### REQUIREMENT:
Count the lines below that contain the string "height", matching case exactly. Give only the number.

### DATA LISTING:
==================================================

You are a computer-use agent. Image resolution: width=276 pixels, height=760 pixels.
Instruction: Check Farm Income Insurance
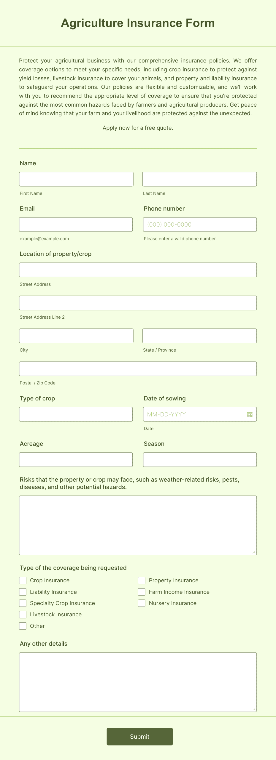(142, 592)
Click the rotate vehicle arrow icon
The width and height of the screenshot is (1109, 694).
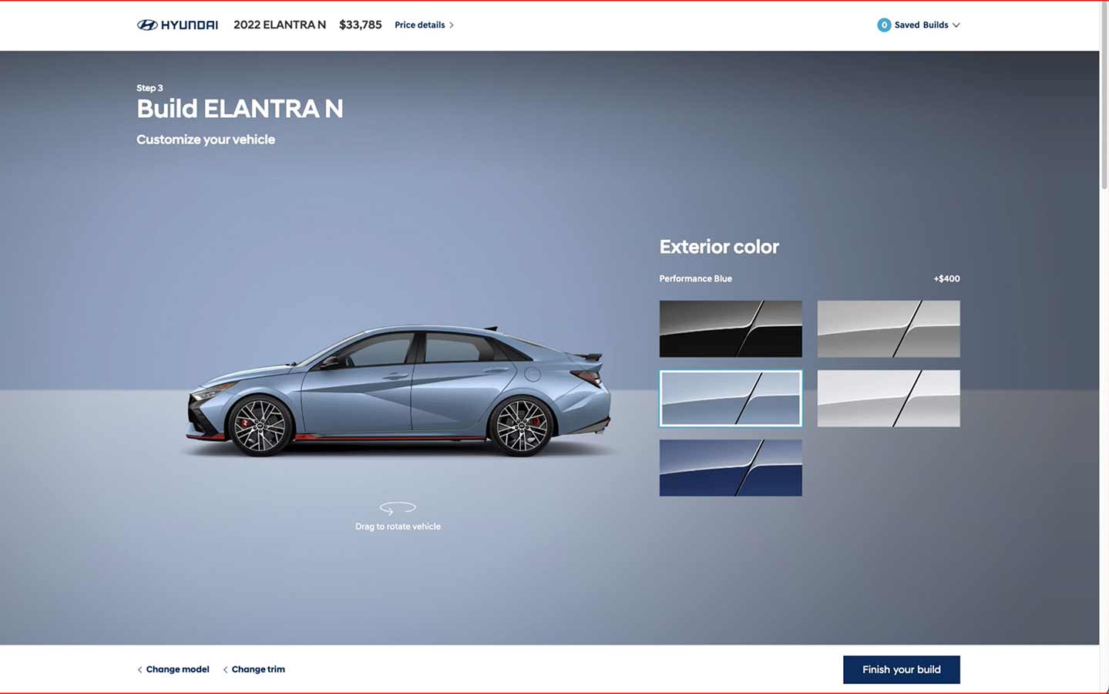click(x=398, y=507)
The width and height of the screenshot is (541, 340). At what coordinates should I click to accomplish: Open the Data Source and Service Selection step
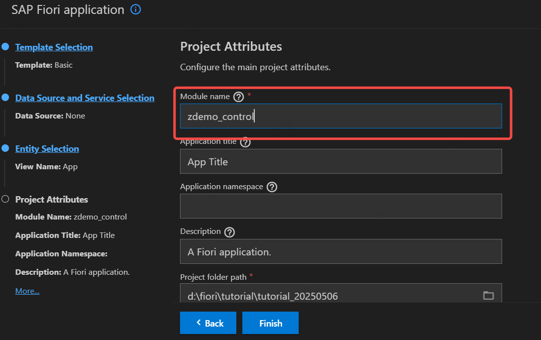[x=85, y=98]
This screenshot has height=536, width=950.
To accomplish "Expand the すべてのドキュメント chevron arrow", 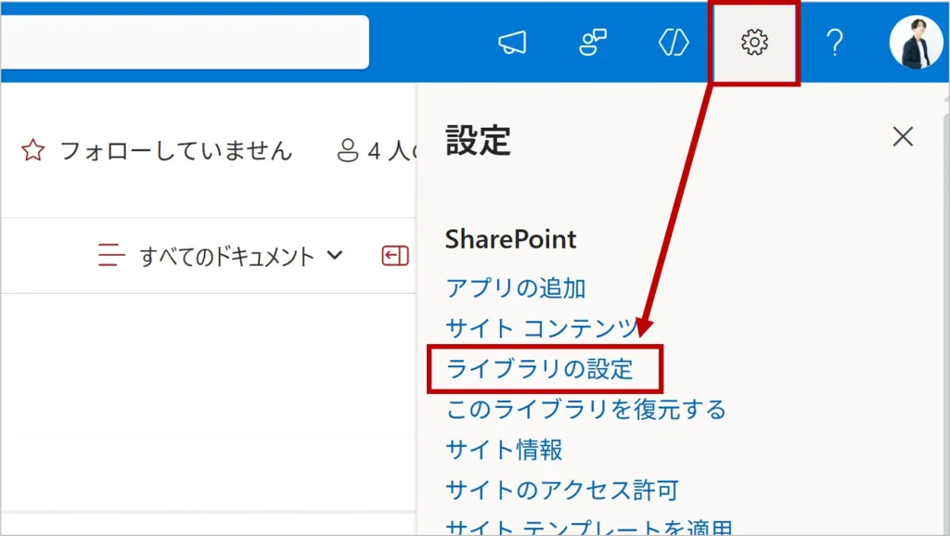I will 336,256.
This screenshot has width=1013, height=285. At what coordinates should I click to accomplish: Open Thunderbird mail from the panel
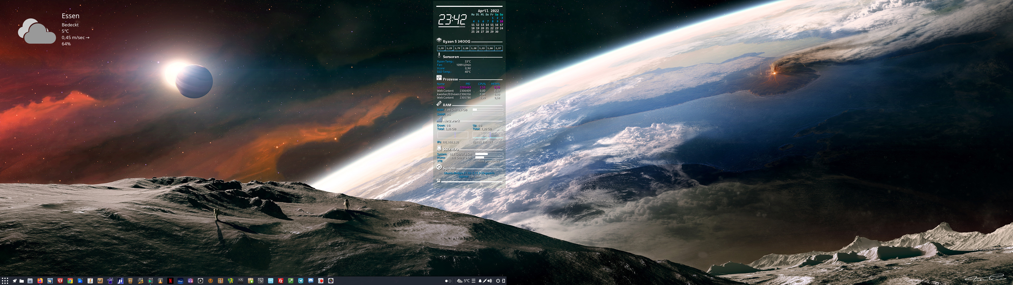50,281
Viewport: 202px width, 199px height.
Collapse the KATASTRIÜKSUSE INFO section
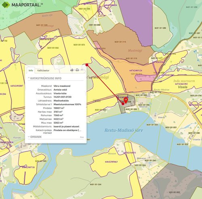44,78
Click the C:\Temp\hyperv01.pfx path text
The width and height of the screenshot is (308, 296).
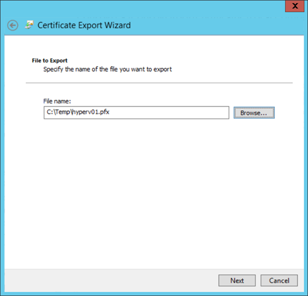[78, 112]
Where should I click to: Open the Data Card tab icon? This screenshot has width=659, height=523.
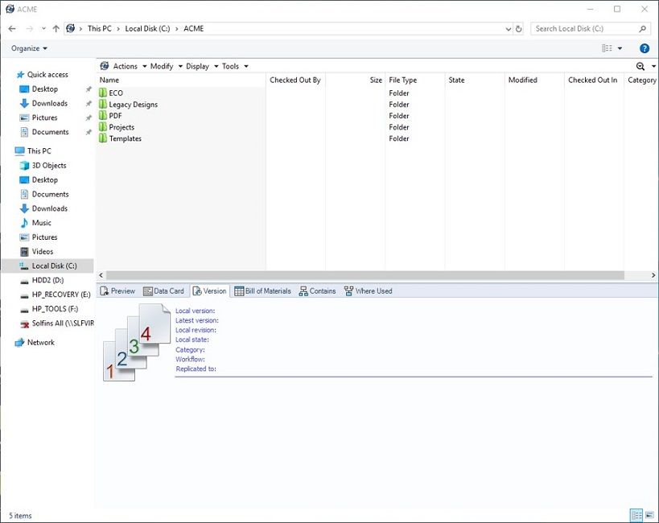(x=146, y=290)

==================================================

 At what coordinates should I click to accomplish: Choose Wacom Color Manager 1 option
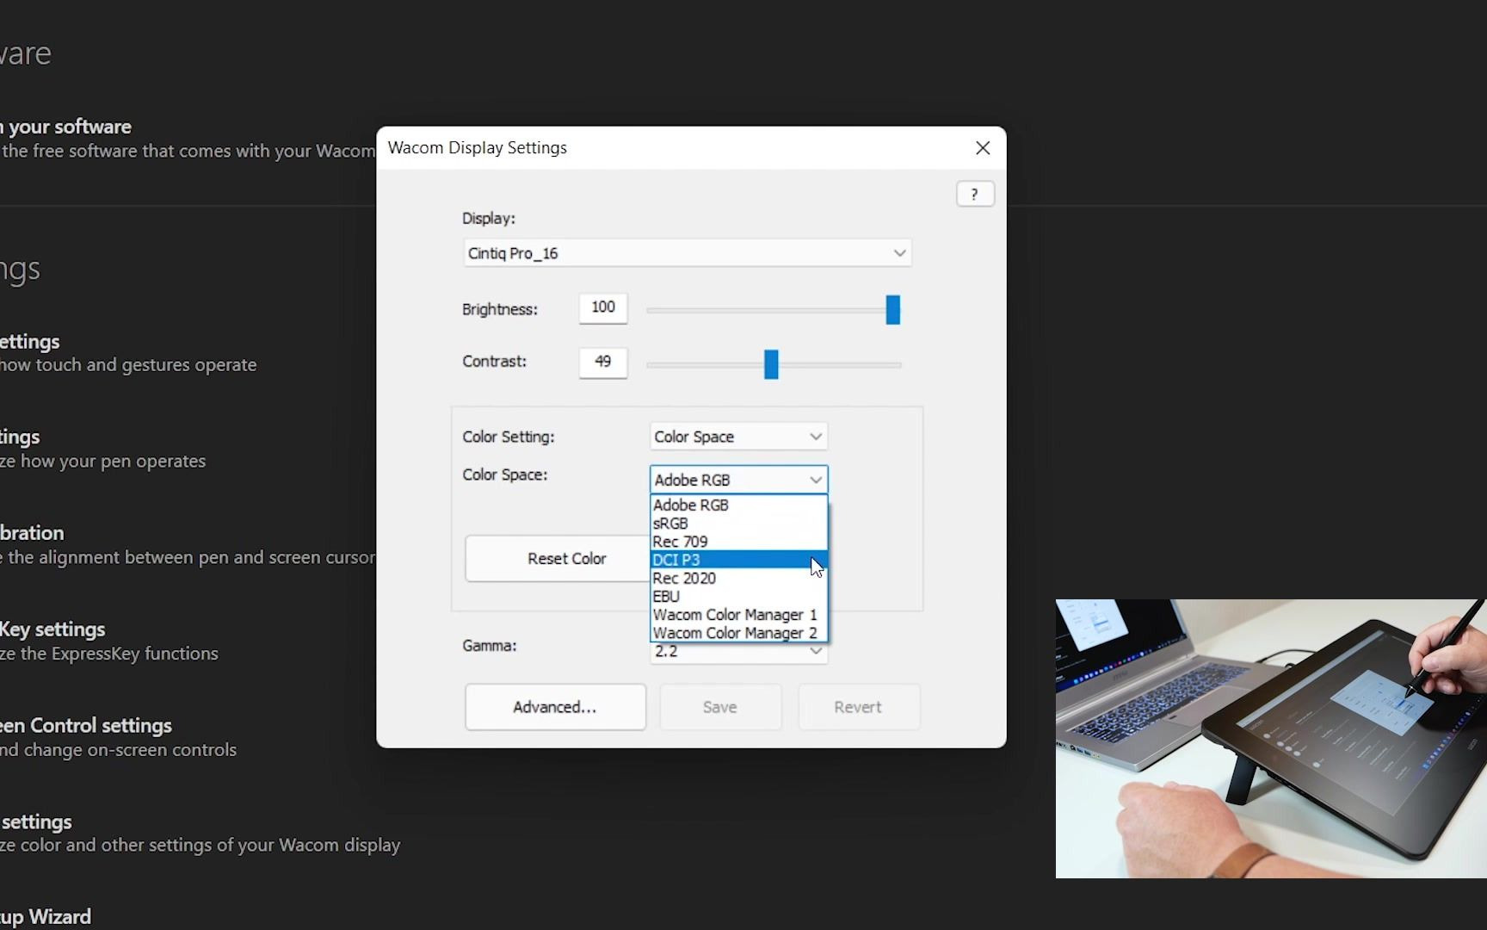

==================================================

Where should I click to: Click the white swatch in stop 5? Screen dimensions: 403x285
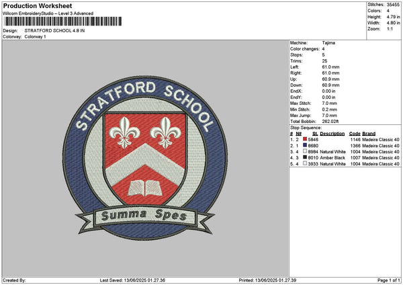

==================================================

### TASK ANSWER:
8